▶ _GOAL OF THE EXERCISE_
Repeat the entries verbatim.

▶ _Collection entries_
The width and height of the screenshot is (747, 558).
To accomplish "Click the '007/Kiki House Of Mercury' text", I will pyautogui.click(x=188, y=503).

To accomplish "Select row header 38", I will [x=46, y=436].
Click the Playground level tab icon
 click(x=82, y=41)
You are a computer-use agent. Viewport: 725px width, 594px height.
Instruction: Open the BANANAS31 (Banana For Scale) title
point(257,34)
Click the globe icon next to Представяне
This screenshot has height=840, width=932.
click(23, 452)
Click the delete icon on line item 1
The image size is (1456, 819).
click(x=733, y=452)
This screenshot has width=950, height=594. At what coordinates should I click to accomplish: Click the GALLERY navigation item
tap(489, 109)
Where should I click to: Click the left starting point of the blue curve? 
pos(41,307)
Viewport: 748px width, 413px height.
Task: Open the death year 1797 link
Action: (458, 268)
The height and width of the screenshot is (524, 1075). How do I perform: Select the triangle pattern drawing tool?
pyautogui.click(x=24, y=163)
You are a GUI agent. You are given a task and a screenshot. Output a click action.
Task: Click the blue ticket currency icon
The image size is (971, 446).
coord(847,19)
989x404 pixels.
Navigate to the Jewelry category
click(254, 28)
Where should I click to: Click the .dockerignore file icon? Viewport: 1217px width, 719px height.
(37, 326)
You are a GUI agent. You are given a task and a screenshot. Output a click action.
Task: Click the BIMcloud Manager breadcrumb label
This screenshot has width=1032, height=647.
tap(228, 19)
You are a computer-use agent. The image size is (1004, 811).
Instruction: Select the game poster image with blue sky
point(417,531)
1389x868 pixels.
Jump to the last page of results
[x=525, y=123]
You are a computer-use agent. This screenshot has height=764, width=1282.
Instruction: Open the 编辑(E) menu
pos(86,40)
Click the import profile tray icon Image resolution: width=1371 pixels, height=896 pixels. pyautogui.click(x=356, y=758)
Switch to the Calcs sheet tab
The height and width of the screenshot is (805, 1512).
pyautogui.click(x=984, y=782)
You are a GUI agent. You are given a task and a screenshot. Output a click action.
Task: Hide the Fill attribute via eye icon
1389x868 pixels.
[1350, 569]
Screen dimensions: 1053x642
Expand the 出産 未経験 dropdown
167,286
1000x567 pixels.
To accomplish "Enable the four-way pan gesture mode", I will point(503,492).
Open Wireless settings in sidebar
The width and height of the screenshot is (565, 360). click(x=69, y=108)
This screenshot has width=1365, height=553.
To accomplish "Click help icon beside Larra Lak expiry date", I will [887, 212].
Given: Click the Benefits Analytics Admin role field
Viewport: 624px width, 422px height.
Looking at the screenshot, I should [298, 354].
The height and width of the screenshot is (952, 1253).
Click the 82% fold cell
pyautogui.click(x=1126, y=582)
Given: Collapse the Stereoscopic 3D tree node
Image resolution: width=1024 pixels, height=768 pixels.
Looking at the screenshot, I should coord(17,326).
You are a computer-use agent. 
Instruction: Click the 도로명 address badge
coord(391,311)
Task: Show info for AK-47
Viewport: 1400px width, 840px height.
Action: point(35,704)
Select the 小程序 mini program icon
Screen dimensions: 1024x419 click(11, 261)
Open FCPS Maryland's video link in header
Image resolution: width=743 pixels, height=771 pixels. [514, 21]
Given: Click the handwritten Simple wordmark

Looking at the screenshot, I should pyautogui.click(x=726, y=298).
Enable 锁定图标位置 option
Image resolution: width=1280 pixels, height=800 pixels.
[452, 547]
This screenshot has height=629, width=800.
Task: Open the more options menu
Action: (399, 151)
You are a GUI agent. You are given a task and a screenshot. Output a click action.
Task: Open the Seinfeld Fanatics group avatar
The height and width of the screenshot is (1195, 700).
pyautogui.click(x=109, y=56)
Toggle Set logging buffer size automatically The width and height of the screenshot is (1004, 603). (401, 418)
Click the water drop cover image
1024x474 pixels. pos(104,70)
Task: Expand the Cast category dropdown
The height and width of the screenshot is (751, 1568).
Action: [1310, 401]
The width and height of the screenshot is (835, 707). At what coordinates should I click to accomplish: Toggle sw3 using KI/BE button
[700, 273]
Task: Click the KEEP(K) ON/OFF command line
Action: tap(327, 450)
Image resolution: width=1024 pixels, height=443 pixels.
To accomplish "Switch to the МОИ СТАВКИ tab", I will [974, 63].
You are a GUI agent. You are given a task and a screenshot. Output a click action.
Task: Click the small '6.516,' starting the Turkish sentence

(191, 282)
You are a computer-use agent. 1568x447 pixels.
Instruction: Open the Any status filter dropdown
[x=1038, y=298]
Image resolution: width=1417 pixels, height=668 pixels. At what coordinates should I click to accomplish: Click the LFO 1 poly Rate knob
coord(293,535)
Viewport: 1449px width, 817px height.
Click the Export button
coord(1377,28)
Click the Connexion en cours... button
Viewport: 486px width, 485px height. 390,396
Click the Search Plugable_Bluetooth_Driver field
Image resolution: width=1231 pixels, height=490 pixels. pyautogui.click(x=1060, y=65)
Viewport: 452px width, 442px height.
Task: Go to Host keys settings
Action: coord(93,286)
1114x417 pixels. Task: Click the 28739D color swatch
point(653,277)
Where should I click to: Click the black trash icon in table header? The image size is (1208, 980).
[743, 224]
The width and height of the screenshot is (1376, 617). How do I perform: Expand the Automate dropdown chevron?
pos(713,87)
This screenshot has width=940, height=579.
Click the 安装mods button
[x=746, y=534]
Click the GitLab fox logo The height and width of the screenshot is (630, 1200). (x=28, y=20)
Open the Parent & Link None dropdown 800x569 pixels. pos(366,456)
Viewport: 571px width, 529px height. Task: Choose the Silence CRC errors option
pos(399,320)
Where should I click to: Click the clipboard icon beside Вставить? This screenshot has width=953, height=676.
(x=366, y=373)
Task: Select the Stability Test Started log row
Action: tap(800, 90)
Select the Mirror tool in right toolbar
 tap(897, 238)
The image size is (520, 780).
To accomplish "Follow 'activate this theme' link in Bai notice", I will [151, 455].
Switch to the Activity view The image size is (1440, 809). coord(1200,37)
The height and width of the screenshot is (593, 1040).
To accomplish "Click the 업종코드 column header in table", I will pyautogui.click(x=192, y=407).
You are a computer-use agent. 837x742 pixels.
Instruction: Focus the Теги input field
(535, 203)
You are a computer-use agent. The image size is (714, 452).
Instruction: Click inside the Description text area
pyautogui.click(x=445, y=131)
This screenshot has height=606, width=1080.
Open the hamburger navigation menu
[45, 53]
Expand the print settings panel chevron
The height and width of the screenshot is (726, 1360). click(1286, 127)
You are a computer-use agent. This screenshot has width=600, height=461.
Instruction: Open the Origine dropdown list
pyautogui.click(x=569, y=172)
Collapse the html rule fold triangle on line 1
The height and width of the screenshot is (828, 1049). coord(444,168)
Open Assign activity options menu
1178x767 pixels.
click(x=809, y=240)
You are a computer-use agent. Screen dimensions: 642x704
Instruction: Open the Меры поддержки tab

▶ _SOLVED EXERCISE_
The width and height of the screenshot is (747, 558).
To accomplish "Click the '007/Kiki House Of Mercury' text", I will pyautogui.click(x=188, y=503).

To accomplish "Select row header 38", I will [x=46, y=436].
Click the Playground level tab icon
 click(x=82, y=41)
You are a computer-use agent. Viewport: 725px width, 594px height.
Instruction: Open the BANANAS31 (Banana For Scale) title
point(257,34)
Click the globe icon next to Представяне
This screenshot has height=840, width=932.
click(23, 452)
Click the delete icon on line item 1
The image size is (1456, 819).
click(x=733, y=452)
This screenshot has width=950, height=594. At what coordinates should I click to accomplish: Click the GALLERY navigation item
tap(489, 109)
Where should I click to: Click the left starting point of the blue curve? 
pos(41,307)
Viewport: 748px width, 413px height.
Task: Open the death year 1797 link
Action: (458, 268)
The height and width of the screenshot is (524, 1075). How do I perform: Select the triangle pattern drawing tool?
pyautogui.click(x=24, y=163)
You are a GUI agent. You are given a task and a screenshot. Output a click action.
Task: Click the blue ticket currency icon
The image size is (971, 446).
coord(847,19)
989x404 pixels.
Navigate to the Jewelry category
click(254, 28)
Where should I click to: Click the .dockerignore file icon? Viewport: 1217px width, 719px height.
(37, 326)
You are a GUI agent. You are given a task and a screenshot. Output a click action.
Task: Click the BIMcloud Manager breadcrumb label
This screenshot has width=1032, height=647.
tap(228, 19)
You are a computer-use agent. The image size is (1004, 811).
Instruction: Select the game poster image with blue sky
point(417,531)
1389x868 pixels.
Jump to the last page of results
[x=525, y=123]
You are a computer-use agent. This screenshot has height=764, width=1282.
Instruction: Open the 编辑(E) menu
pos(86,40)
Click the import profile tray icon Image resolution: width=1371 pixels, height=896 pixels. pyautogui.click(x=356, y=758)
Switch to the Calcs sheet tab
The height and width of the screenshot is (805, 1512).
pyautogui.click(x=984, y=782)
You are a GUI agent. You are given a task and a screenshot. Output a click action.
Task: Hide the Fill attribute via eye icon
1389x868 pixels.
[1350, 569]
Screen dimensions: 1053x642
Expand the 出産 未経験 dropdown
167,286
1000x567 pixels.
To accomplish "Enable the four-way pan gesture mode", I will point(503,492).
Open Wireless settings in sidebar
The width and height of the screenshot is (565, 360). click(x=69, y=108)
This screenshot has width=1365, height=553.
To accomplish "Click help icon beside Larra Lak expiry date", I will [887, 212].
Given: Click the Benefits Analytics Admin role field
Viewport: 624px width, 422px height.
Looking at the screenshot, I should [298, 354].
The height and width of the screenshot is (952, 1253).
Click the 82% fold cell
pyautogui.click(x=1126, y=582)
Given: Collapse the Stereoscopic 3D tree node
Image resolution: width=1024 pixels, height=768 pixels.
Looking at the screenshot, I should coord(17,326).
You are a computer-use agent. 
Instruction: Click the 도로명 address badge
coord(391,311)
Task: Show info for AK-47
Viewport: 1400px width, 840px height.
Action: point(35,704)
Select the 小程序 mini program icon
Screen dimensions: 1024x419 click(11, 261)
Open FCPS Maryland's video link in header
Image resolution: width=743 pixels, height=771 pixels. [514, 21]
Given: Click the handwritten Simple wordmark

Looking at the screenshot, I should pyautogui.click(x=726, y=298).
Enable 锁定图标位置 option
Image resolution: width=1280 pixels, height=800 pixels.
[452, 547]
This screenshot has height=629, width=800.
Task: Open the more options menu
Action: (399, 151)
You are a GUI agent. You are given a task and a screenshot. Output a click action.
Task: Open the Seinfeld Fanatics group avatar
The height and width of the screenshot is (1195, 700).
pyautogui.click(x=109, y=56)
Toggle Set logging buffer size automatically The width and height of the screenshot is (1004, 603). (401, 418)
Click the water drop cover image
1024x474 pixels. pos(104,70)
Task: Expand the Cast category dropdown
The height and width of the screenshot is (751, 1568).
Action: [1310, 401]
The width and height of the screenshot is (835, 707). At what coordinates should I click to accomplish: Toggle sw3 using KI/BE button
[700, 273]
Task: Click the KEEP(K) ON/OFF command line
Action: tap(327, 450)
Image resolution: width=1024 pixels, height=443 pixels.
To accomplish "Switch to the МОИ СТАВКИ tab", I will [974, 63].
You are a GUI agent. You are given a task and a screenshot. Output a click action.
Task: Click the small '6.516,' starting the Turkish sentence

(191, 282)
You are a computer-use agent. 1568x447 pixels.
Instruction: Open the Any status filter dropdown
[x=1038, y=298]
Image resolution: width=1417 pixels, height=668 pixels. At what coordinates should I click to accomplish: Click the LFO 1 poly Rate knob
coord(293,535)
Viewport: 1449px width, 817px height.
Click the Export button
coord(1377,28)
Click the Connexion en cours... button
Viewport: 486px width, 485px height. 390,396
Click the Search Plugable_Bluetooth_Driver field
Image resolution: width=1231 pixels, height=490 pixels. pyautogui.click(x=1060, y=65)
Viewport: 452px width, 442px height.
Task: Go to Host keys settings
Action: coord(93,286)
1114x417 pixels. Task: Click the 28739D color swatch
point(653,277)
Where should I click to: Click the black trash icon in table header? The image size is (1208, 980).
[743, 224]
The width and height of the screenshot is (1376, 617). How do I perform: Expand the Automate dropdown chevron?
pos(713,87)
This screenshot has width=940, height=579.
Click the 安装mods button
[x=746, y=534]
Click the GitLab fox logo The height and width of the screenshot is (630, 1200). (x=28, y=20)
Open the Parent & Link None dropdown 800x569 pixels. pos(366,456)
Viewport: 571px width, 529px height. Task: Choose the Silence CRC errors option
pos(399,320)
Where should I click to: Click the clipboard icon beside Вставить? This screenshot has width=953, height=676.
(x=366, y=373)
Task: Select the Stability Test Started log row
Action: tap(800, 90)
Select the Mirror tool in right toolbar
 tap(897, 238)
The image size is (520, 780).
To accomplish "Follow 'activate this theme' link in Bai notice", I will [151, 455].
Switch to the Activity view The image size is (1440, 809). coord(1200,37)
The height and width of the screenshot is (593, 1040).
To accomplish "Click the 업종코드 column header in table", I will pyautogui.click(x=192, y=407).
You are a computer-use agent. 837x742 pixels.
Instruction: Focus the Теги input field
(535, 203)
You are a computer-use agent. The image size is (714, 452).
Instruction: Click inside the Description text area
pyautogui.click(x=445, y=131)
This screenshot has height=606, width=1080.
Open the hamburger navigation menu
[45, 53]
Expand the print settings panel chevron
The height and width of the screenshot is (726, 1360). click(1286, 127)
You are a computer-use agent. This screenshot has width=600, height=461.
Instruction: Open the Origine dropdown list
pyautogui.click(x=569, y=172)
Collapse the html rule fold triangle on line 1
The height and width of the screenshot is (828, 1049). coord(444,168)
Open Assign activity options menu
1178x767 pixels.
click(x=809, y=240)
You are a computer-use agent. Screen dimensions: 642x704
Instruction: Open the Меры поддержки tab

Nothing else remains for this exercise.